I just recently finished a 9 day retreat, and while on that retreat, I somehow became more oppositional than I have ever been. It was so strong that I could hardly sit in the main meditation/teaching hall, and certainly didn’t want to listen. A voice and a power has been arising in me which rejects just about everything. It has been quite intense, actually. The heart of my spiritual practice is one of self-inquiry, of attending to whatever is arising at each moment, allowing and remaining curious to the unfolding of experience. For me, it is the best way I have found to be awake to one’s life. Lately, the arising has been infused with a very strong self defining flavor but the energy has been moving to identify everything that I am not. “I am not this.” “I am not that.” The words have packed a punch too, with lots of F-words thrown in. Anger. Rage. Contempt. Annihilation. Opposition. There has also been a super-charged masculine energy too, both sexual and destructive. I’ve felt at times over the past couple of weeks, in turn, like David who slew Goliath, Goliath himself, The Incredible Hulk (whom I LOVE by the way for his rage and destructive power and capacity – all fueled by his grief and anger), Hulk Hogan (the wrestler who the more you hit him, the more powerful he would become), Godzilla, and even Jesus upturning the money-changer tables in the temple (not in MY house!). Like I said, it’s been pretty intense.
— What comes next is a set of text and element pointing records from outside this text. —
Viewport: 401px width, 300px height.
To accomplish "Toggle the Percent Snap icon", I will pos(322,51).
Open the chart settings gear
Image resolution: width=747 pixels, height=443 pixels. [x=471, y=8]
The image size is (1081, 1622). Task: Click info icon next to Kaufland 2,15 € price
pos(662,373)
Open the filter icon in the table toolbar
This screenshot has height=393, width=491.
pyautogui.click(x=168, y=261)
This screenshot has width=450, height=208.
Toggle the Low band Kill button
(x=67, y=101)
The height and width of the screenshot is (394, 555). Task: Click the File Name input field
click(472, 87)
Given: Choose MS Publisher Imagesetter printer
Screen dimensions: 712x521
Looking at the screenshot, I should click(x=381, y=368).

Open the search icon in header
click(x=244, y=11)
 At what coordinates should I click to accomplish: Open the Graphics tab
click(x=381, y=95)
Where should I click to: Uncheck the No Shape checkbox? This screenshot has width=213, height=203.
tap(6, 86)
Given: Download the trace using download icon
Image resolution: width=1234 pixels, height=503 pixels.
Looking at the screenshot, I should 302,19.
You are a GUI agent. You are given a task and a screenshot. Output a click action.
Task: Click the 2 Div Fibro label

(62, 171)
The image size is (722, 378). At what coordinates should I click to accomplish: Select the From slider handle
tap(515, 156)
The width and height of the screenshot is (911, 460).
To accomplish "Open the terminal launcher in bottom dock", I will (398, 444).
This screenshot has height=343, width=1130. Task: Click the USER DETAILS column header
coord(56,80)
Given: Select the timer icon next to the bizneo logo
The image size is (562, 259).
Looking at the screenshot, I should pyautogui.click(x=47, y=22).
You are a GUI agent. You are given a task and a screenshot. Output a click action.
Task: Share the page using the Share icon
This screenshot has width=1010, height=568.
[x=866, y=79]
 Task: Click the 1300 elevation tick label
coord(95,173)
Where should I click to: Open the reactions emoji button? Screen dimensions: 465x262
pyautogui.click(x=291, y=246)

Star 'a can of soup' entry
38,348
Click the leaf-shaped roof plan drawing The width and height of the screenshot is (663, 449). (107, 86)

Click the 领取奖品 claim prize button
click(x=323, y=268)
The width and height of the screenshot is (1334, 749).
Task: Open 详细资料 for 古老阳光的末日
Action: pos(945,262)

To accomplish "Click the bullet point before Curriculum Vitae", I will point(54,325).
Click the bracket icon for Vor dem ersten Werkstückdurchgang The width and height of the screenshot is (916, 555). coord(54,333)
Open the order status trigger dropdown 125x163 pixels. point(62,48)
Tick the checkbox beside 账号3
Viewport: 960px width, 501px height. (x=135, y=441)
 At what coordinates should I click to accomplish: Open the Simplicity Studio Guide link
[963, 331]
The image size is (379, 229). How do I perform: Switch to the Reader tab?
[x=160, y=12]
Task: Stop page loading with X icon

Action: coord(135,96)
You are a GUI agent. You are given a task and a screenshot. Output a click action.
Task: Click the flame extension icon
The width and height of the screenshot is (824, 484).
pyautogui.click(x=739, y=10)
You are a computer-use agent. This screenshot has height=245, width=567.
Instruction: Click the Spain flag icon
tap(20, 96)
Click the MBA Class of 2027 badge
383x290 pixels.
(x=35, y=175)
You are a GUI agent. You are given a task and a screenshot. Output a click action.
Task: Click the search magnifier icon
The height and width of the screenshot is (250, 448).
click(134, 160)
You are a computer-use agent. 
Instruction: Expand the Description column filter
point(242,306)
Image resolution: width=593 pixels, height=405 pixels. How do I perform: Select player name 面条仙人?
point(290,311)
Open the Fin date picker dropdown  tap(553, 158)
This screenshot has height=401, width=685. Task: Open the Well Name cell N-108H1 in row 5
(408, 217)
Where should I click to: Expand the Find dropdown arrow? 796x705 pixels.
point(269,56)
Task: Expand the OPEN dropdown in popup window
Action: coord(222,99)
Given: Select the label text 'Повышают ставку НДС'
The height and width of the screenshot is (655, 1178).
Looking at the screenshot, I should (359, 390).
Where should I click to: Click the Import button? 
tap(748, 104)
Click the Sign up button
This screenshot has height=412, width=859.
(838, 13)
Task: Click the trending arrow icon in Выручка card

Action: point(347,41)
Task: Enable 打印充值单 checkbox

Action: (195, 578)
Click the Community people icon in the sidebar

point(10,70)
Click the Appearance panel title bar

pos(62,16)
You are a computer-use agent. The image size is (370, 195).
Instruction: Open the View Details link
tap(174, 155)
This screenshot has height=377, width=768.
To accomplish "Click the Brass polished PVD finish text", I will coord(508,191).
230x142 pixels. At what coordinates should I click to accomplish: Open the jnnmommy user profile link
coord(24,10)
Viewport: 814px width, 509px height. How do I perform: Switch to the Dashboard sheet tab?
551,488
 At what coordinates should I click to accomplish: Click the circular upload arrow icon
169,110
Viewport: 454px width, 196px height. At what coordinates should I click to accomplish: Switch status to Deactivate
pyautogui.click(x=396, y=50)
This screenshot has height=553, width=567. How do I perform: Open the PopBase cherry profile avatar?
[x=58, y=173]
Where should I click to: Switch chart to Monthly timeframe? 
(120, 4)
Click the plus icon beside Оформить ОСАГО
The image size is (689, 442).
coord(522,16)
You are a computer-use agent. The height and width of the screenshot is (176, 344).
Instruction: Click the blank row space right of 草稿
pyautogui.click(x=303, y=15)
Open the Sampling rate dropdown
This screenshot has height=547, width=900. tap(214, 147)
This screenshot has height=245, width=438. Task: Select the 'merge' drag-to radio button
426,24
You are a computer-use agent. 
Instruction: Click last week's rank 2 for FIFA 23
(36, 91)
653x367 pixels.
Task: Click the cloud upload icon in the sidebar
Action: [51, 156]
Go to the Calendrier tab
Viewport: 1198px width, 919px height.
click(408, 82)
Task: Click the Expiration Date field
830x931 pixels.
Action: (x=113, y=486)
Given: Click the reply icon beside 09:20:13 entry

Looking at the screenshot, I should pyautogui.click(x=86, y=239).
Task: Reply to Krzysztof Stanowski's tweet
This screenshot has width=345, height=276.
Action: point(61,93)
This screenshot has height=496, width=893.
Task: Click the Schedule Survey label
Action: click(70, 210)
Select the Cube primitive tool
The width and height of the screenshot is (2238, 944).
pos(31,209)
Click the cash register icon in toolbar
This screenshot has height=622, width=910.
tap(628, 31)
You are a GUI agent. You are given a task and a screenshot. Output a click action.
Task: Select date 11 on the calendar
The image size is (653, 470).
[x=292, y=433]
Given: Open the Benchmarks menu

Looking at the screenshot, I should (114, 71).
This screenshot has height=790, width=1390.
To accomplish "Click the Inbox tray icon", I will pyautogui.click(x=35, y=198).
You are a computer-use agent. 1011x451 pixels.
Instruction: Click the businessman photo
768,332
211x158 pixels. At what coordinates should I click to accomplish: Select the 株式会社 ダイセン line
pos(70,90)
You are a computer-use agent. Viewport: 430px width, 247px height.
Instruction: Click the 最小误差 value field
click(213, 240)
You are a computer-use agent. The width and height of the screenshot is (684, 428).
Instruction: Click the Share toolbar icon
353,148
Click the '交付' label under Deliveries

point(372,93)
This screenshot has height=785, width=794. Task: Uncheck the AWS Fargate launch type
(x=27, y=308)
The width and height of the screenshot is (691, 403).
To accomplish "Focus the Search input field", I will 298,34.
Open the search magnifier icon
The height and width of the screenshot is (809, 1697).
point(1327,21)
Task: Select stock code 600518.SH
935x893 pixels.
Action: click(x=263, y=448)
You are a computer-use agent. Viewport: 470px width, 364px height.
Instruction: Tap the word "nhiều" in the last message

Here’s what I have been rejecting lately:
- Teachings – “This is not my experience, this is yours. I don’t want your experience, I want my own.”
- Appearances – “I am not whatever you think I am. I am not whatever or whomever you want me to be.”
- History – “I am not whatever I have been. I am not who you have known me to be. I am not who you have thought me to have been.”
- Any false behavior I might have – “I am not going to be anything just because it is good or right. I will do it because it feels true. I am not interested in being anything for anyone just to avoid being rejected. I won’t help you just to avoid losing your love.”
- Social Niceties – “ I don’t care how others perceive me. I will do what is true for me, not what society/community wants me to do. I will not follow your protocol”
It’s been very intense at times, and I’ve just been letting it arise, rolling with it, giving it a voice, exploring it. It has begun to feel like everything that is not truly me is being questioned and is falling away. The other night, the day after the retreat, I went for a run, and half way through, found myself running, breathing and chanting in rhythym: “F*** Me F*** Me F*** Me F*** Me……..” I just let it come and move through me. For a mile perhaps. Occasionally interspersing the words with ‘F*** You F**** You F*** You…..” and some middle finger extension exercises thrown in for good measure. In trying to understand it afterwards, I realized that I am also rejecting whatever I am and have been that is not real, that has been sicklied o’er with the pale cast of need, fear, appropriateness, expectation, obligation. I am tired, and I am realizing that the tiredness is from having been something that I am not. I am utterly rejecting that, whatever that is, in whatever flavors it comes in.
I don’t have much clarity on what I am, but what I am NOT is becoming more and more abundantly clear. In moving through all of this, I learned of the path of Neti Neti, which seems to have arisen through me irrespective of my lack of knowledge of it. It is a path of rejecting all, “I am not that, I am not that, etc.” until we realize that there is nothing that we are, until nothing remains, until perhaps we recognize that we are not definable, that there is nothing that we can truly identify with.
Epilogue: Things have settled down for me some. Near the end of the retreat, I was doing an exercise with a friend and I noted that I felt like I had survived a hurricane at sea, and my boat, with broken mast, tattered sails, no motor and the name scraped off, was somehow miraculously gliding its way back into the harbor and into my slip where I could curl up and take in a well earned rest, perhaps more simply as me.